---------- GIVEN RECORDS

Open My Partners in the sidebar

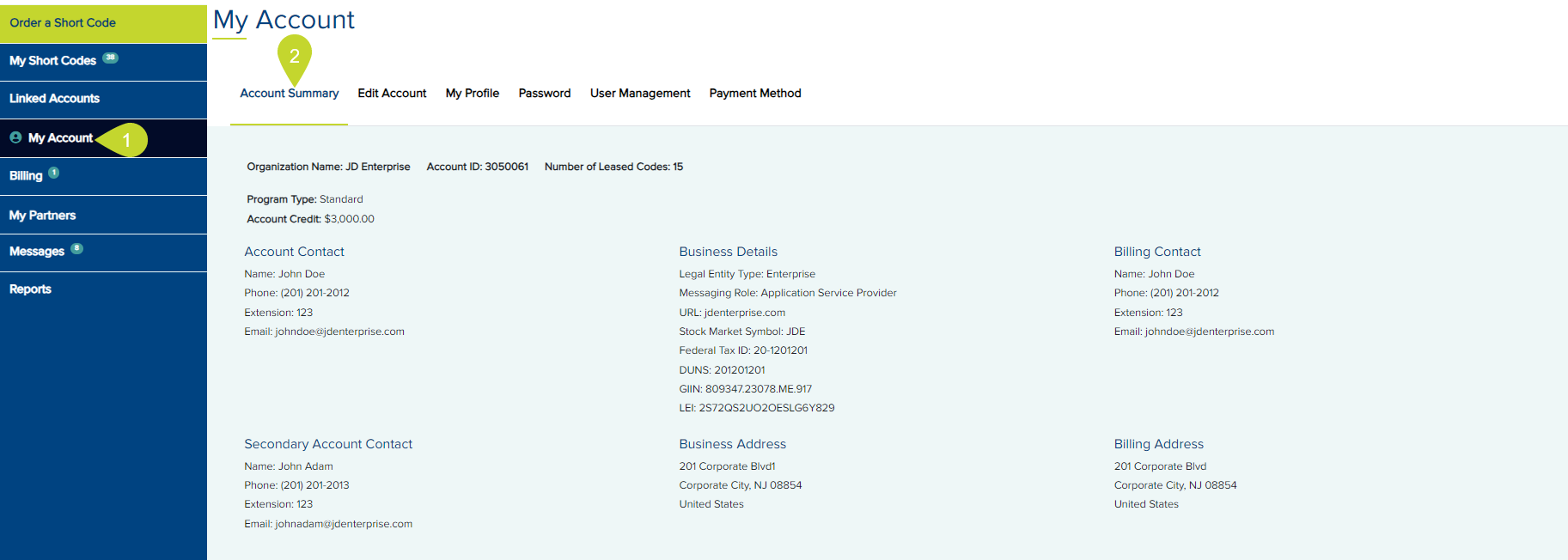(42, 216)
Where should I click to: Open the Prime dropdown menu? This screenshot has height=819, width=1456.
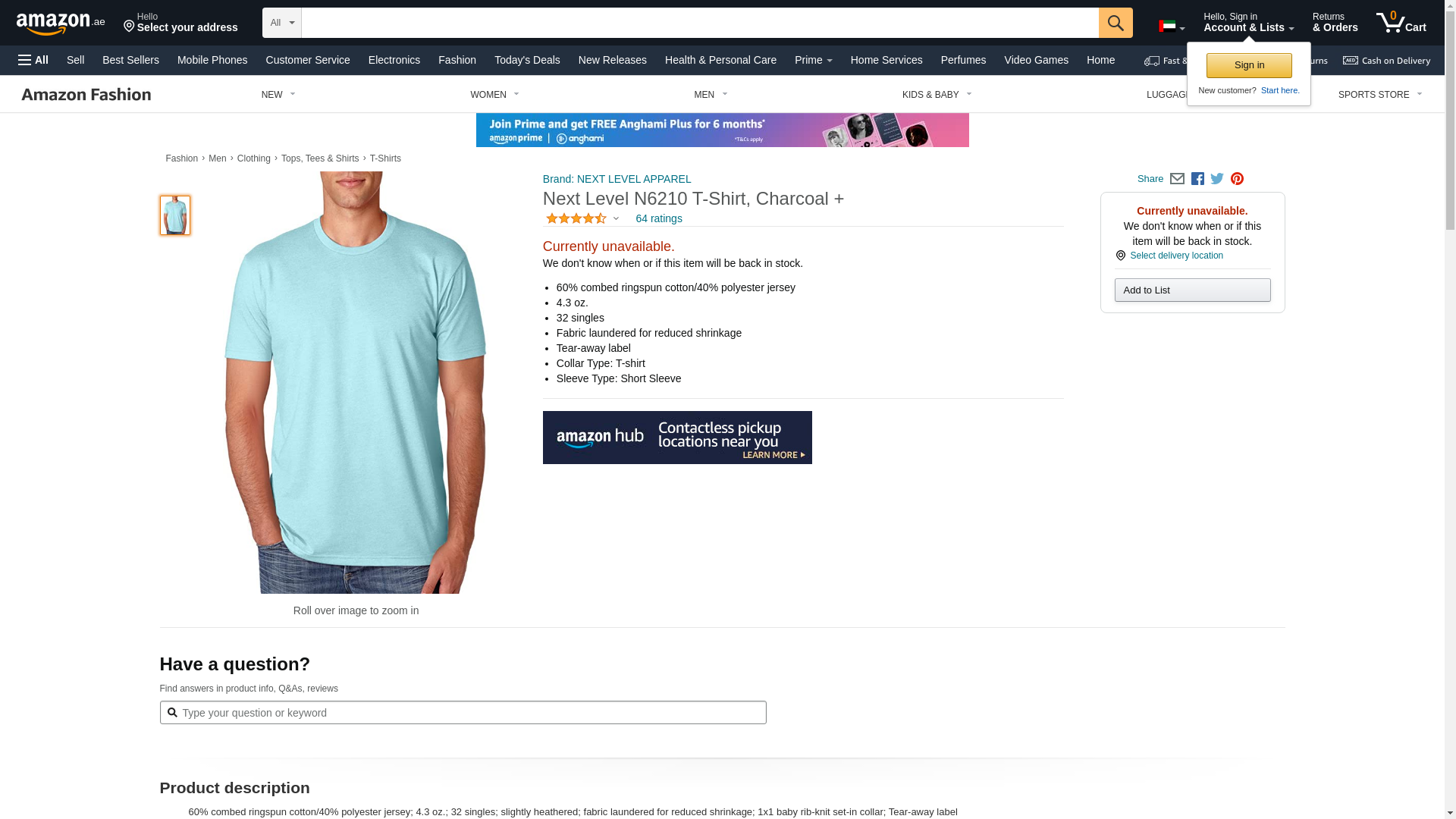click(x=814, y=60)
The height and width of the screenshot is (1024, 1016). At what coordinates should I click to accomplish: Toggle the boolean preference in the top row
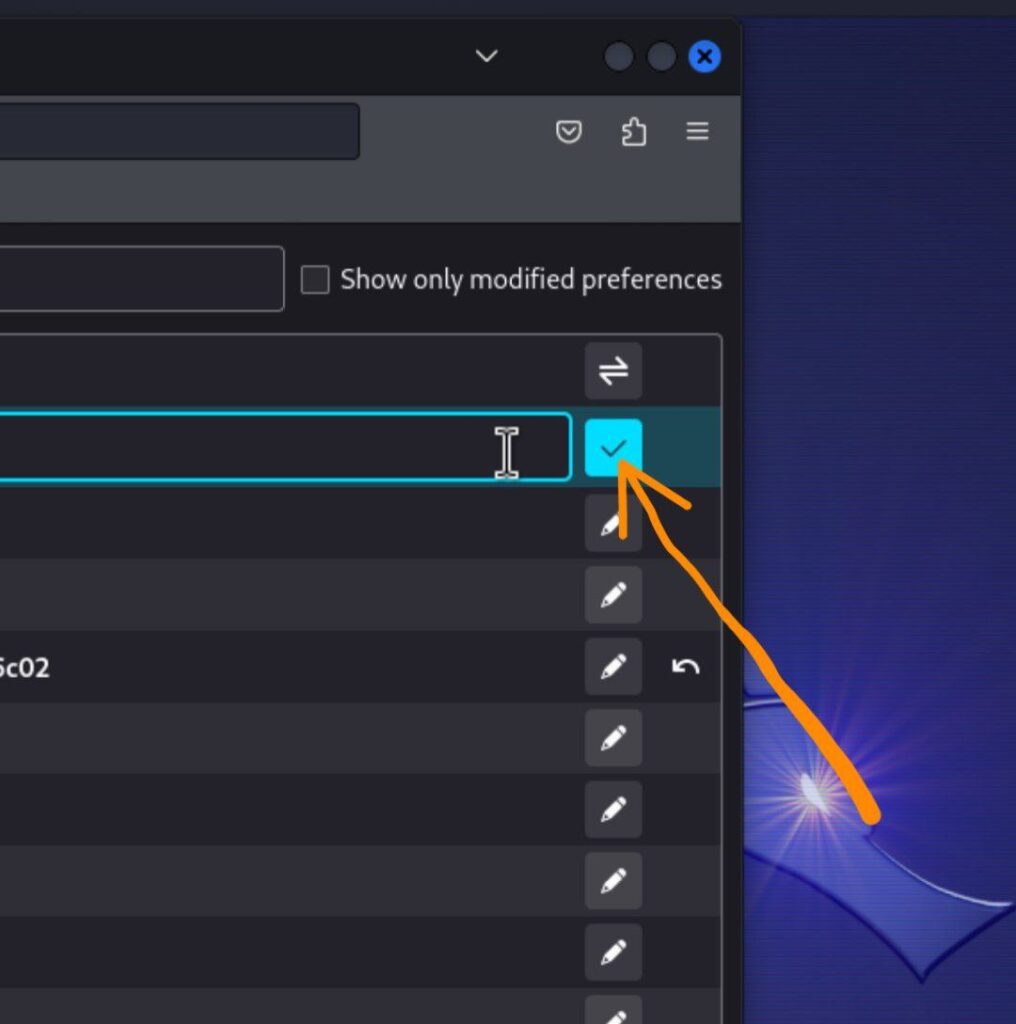(613, 371)
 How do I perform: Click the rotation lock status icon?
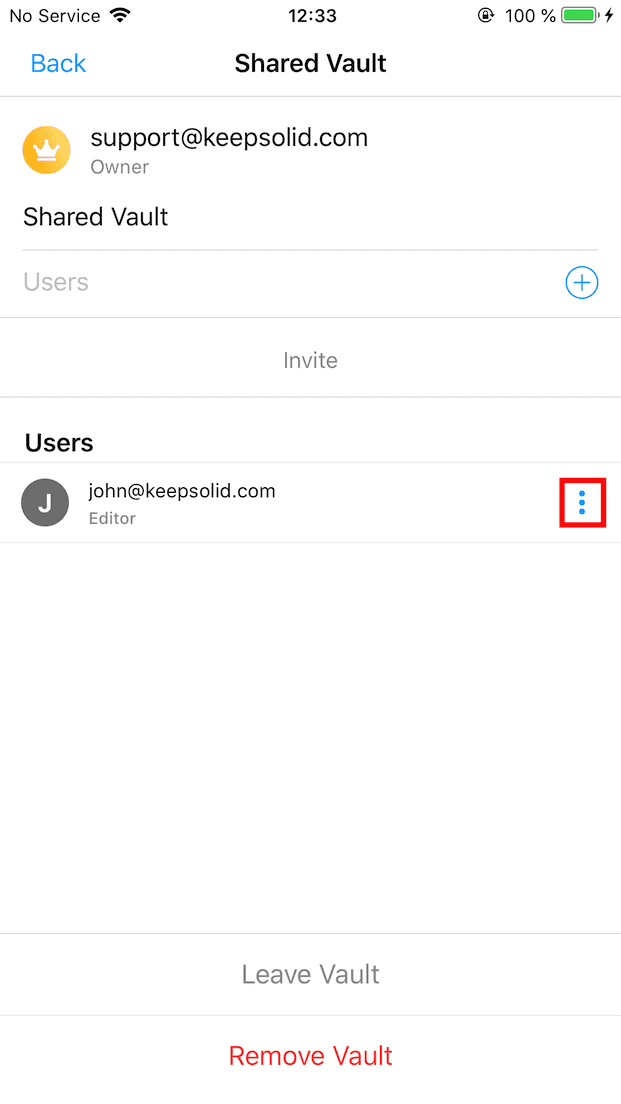click(486, 15)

--------------------

§ **PROBLEM REQUIREMENTS**: All lines above between the line that contains "How do I perform: Click" and the last line of the entries, both included, must be transcribed exactly. No pictures are to appear.

§ **RESPONSE AREA**:
 How do I perform: Click the rotation lock status icon?
click(486, 15)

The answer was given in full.